I was involved in the creation of the OpenStack project, helped design the development workflow and process and have run the CI systems since then.

I set up the original Launchpad projects and got tarmac running to do the initial trunk gating. With Jim Blair I helped move the project from bzr/tarmac to git/gerrit. I've been involved in Ubuntu packaging and in managing projects on PyPI. I've tried as best I can to make sure that the tooling we use is democratized, fair, repeatable and works the same for everyone. I've also been clearly ok with holding an unpopular opinion when I think there is a strong case to be made for the project's health in a different decision, yet have on several occasions changed my opinion when presented with a compelling argument to the contrary.

Questions

1. Since the last elections, what areas have you focused on and what contributions have you made in order to improve OpenStack as a whole?

I have focused on the OpenStack Jenkins and Gerrit infrastructure. My team added per-commit integration testing based on devstack, fleshed out virtual-env based unit tests, and is working on integrating the testing of contributed Jenkins servers in addition to the main OpenStack Jenkins. I've personally worked on standard tooling across projects for testing including the recent work to get tox support in to each of the projects. I've coordinated with other projects, like Wikipedia, who have started looking at spinning up a similar setup to ours so that we can work together and reap the benefits of collaboration. I wrote git-review to help with change submission to Gerrit. I've been working on getting the translations infrastructure to actually do something and am currently trying to get jenkins job definitions in to puppet in a way that the test jobs themselves can actually be managed via code review.

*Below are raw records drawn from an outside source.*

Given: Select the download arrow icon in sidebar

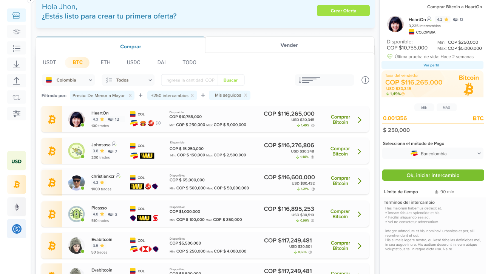Looking at the screenshot, I should click(16, 65).
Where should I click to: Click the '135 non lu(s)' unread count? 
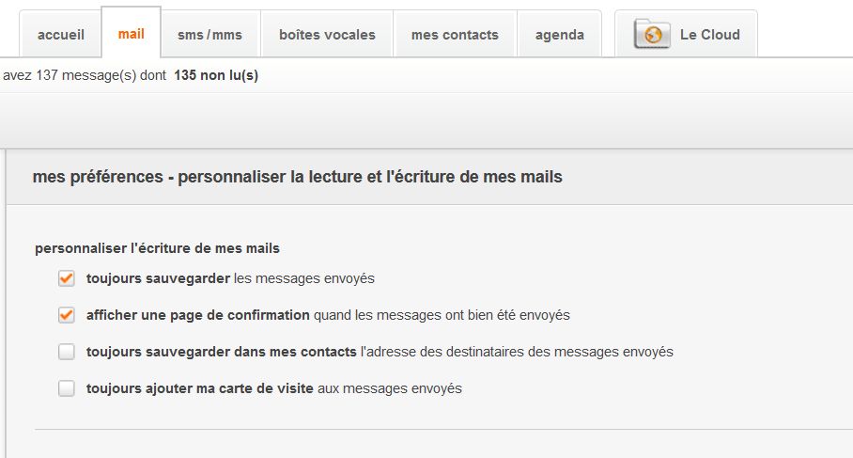216,75
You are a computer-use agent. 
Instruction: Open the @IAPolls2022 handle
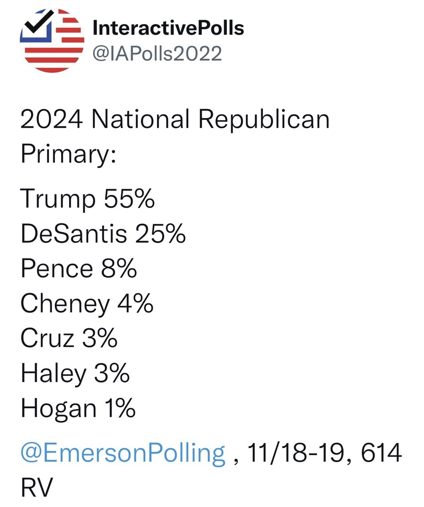pos(157,54)
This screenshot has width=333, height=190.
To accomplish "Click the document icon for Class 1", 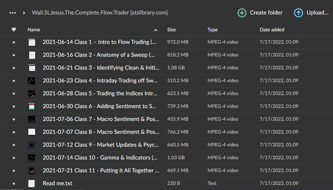I will point(32,42).
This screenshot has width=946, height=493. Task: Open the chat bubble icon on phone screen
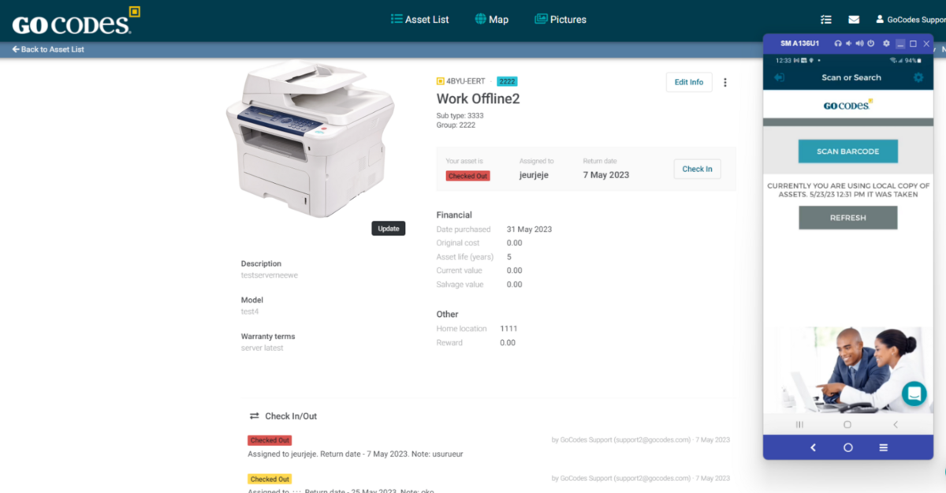tap(914, 393)
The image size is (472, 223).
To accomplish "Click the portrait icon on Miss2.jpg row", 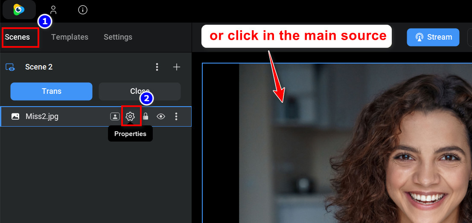I will click(115, 116).
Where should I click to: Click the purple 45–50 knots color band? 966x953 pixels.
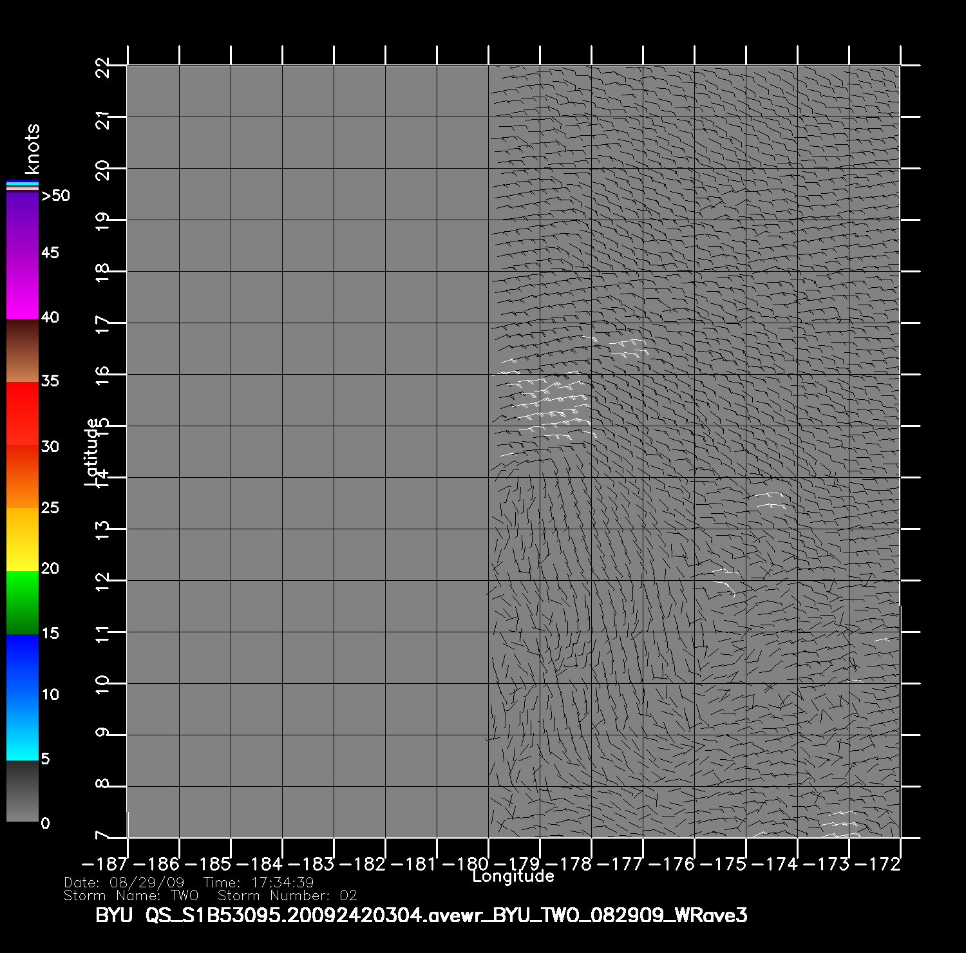23,222
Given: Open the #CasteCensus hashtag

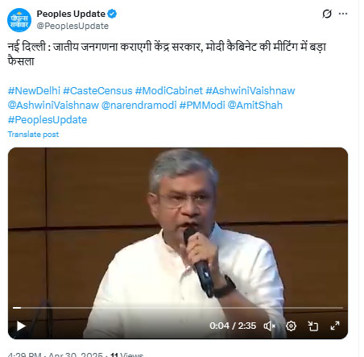Looking at the screenshot, I should pos(97,91).
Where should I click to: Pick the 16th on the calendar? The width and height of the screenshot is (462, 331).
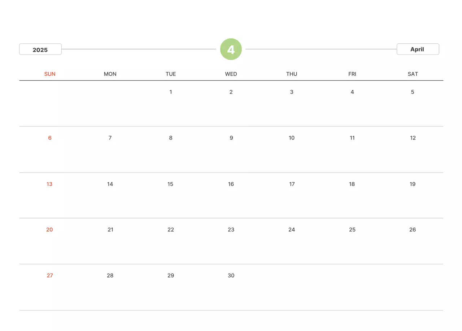231,184
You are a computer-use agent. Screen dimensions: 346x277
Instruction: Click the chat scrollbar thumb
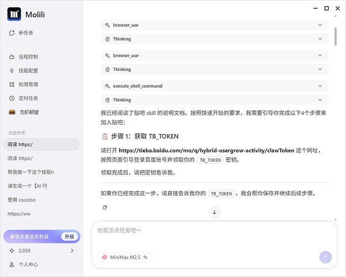pos(335,37)
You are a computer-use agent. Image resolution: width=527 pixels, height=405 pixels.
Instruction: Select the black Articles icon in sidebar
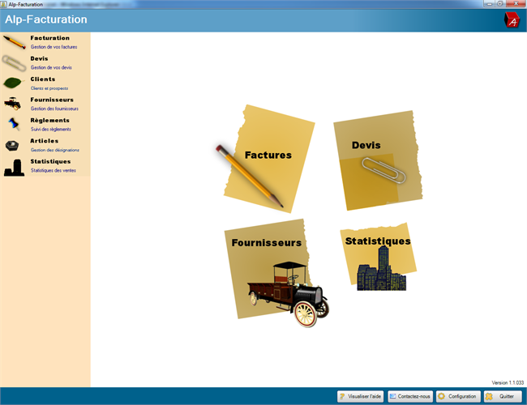[13, 145]
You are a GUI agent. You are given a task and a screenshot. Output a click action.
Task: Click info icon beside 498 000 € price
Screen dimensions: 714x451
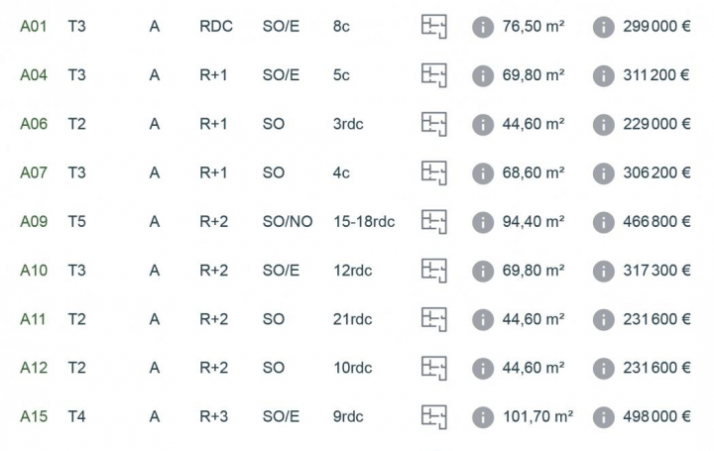pos(604,417)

2. What are the most pressing/important issues facing OpenStack as a whole?

Continuing to attach deployment and code quality. The better we are at deploying, the better we can be at testing, and the better we are at testing, the more solid of a project we can be.

In addition to that, scaling the development process is crucial. We've done a great job with that so far, but we can't stop working on it.

3. What is your relationship to OpenStack & why is its success important to you and/or your company?

My division of HP has based its work on OpenStack, so a non-successful OpenStack is simply not an option. Additionally, my position there is to run a team that manages the OpenStack infrastructure for the community, so the continued health of OpenStack is important for HP to continue to have a vested interest in employing us.